Bagley, who is currently teaching at Yale, filed a case against the University in December claiming that she was not reappointed to her professorship in May 2012 because of discrimination based on gender and age. She also accused her colleague Douglas Rae — with whom Bagley co-taught a course — of repeated acts of discrimination. Her suit targets SOM Dean Edward Snyder and SOM Deputy Dean Andrew Metrick as well.

In a decision issued Tuesday, Senior United States District Judge Charles Haight dismissed four of the 18 counts against the University in Bagley’s original suit. However, Haight also denied a motion filed by Yale in March to dismiss all of the counts, paving the way for the case to move to trial.

“I thought it was a very well-reasoned opinion and am pleased with the result. All I’ve wanted from the beginning is to get the case before a jury,” Bagley said of Haight’s decision. “This is a good milestone along the way to that path.”

Haight’s decision on the motion was accompanied by an extensive discussion of the merits of the University’s motion. Though he did not entirely reject Yale’s argument, he denied the bulk of the claims in the motion.

Haight also dismissed Bagley’s claim of gender discrimination against Rae, Snyder and Metrick under Connecticut’s Fair Employment Practices Act. Haight dismissed Bagley’s claim of age discrimination under the same act and against the same three defendants. However, he left the counts against the University in place.

In addition, Haight dismissed Bagley’s count claiming that Yale committed a “breach of covenant of good faith and fair dealing,” as well as a final count against Rae for defamation.

“[The count] will be dismissed for [Bagley’s] failure to state a defamation claim against Rae with the requisite specificity,” Haight’s decision said.

Still, the decision stated that Bagley has until Sept. 26 of this year to replead the defamation count against Rae. Snyder and Rae declined to comment, while Metrick did not respond to repeated requests for comment.

“We are pleased that Judge Haight dismissed four counts of the complaint,” Conroy said. “We will defend the remaining claims at trial.”

According to Matthew Shaltz, an attorney at Schwartz and Perry L.L.P. who specializes in employment law, while a motion to dismiss is a typical response from defendants in such cases, courts rarely grant them. Dismissal only happens, he said, when it is blatantly clear that the plaintiff is making an unfair or unfounded claim.
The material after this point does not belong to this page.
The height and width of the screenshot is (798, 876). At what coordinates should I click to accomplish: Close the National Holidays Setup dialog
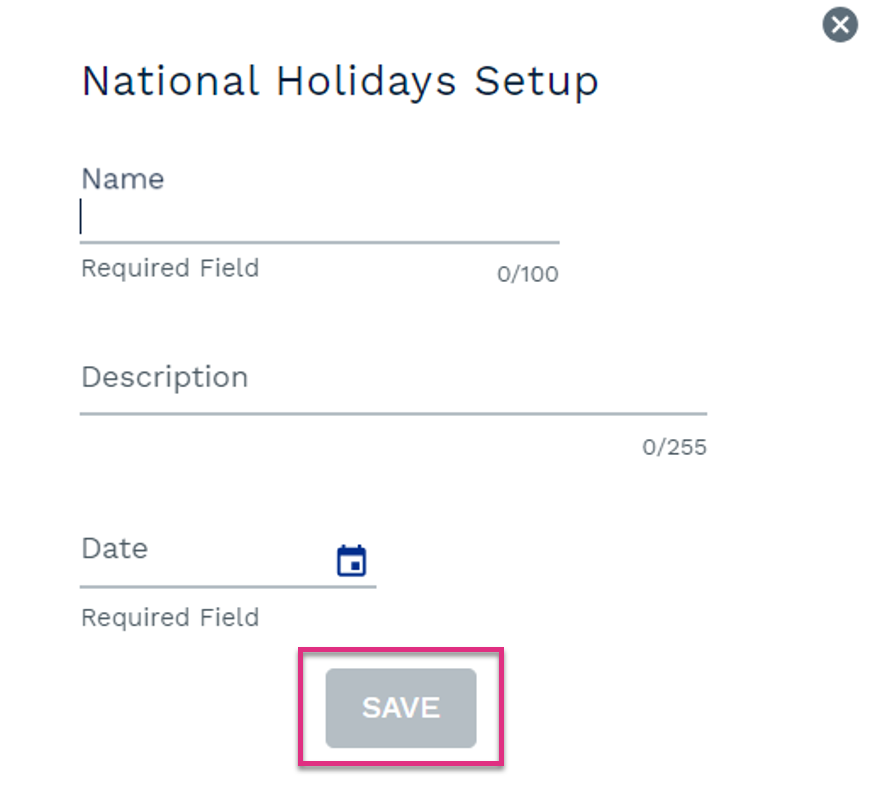point(840,25)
Schaltz also said gender discrimination suits are generally among the most complex and drawn-out.

“Gender discrimination cases are unique because there is never any direct evidence — a smoking gun,” he said. “It’s all based on circumstantial evidence.”

Schaltz said that the most complex phase of the lawsuit is forthcoming, when both sides will engage in a process of discovery before an eventual trial — but that 95 percent of similar cases end in settlement outside of court.

Still, the University has expressed unwillingness to settle with Bagley.

“We’re defending the suit,” Conroy said “We don’t have anything to add to that.”

Bagley expressed uncertainty about whether or not she would consider settling with the University outside of court.

“At this point, I don’t know,” Bagley said “But I really do think that this has dragged on for more than two years now, and I think that the truth needs to be heard.”

Although Haight’s decision moves the case closer to trial, Bagley and Yale are unlikely to appear before a jury for some time. According to Bagley, the University has requested additional time to respond to her discovery requests for documents related to her employment.

For the time being, Bagley is still teaching at SOM. She taught three courses this summer and is offering a course called Legal Aspects of Entrepreneurship, which will be open to MBA students, undergraduates and other graduate students this fall.

But Bagley said she still faces obstacles to her teaching at the school.

“I was disheartened when Metrick insisted I reduce my [fall] course from a full semester course to a half semester course,” she said.

Her term on the Yale faculty, which has been extended because of the circumstances of her suit, expires on Dec. 31.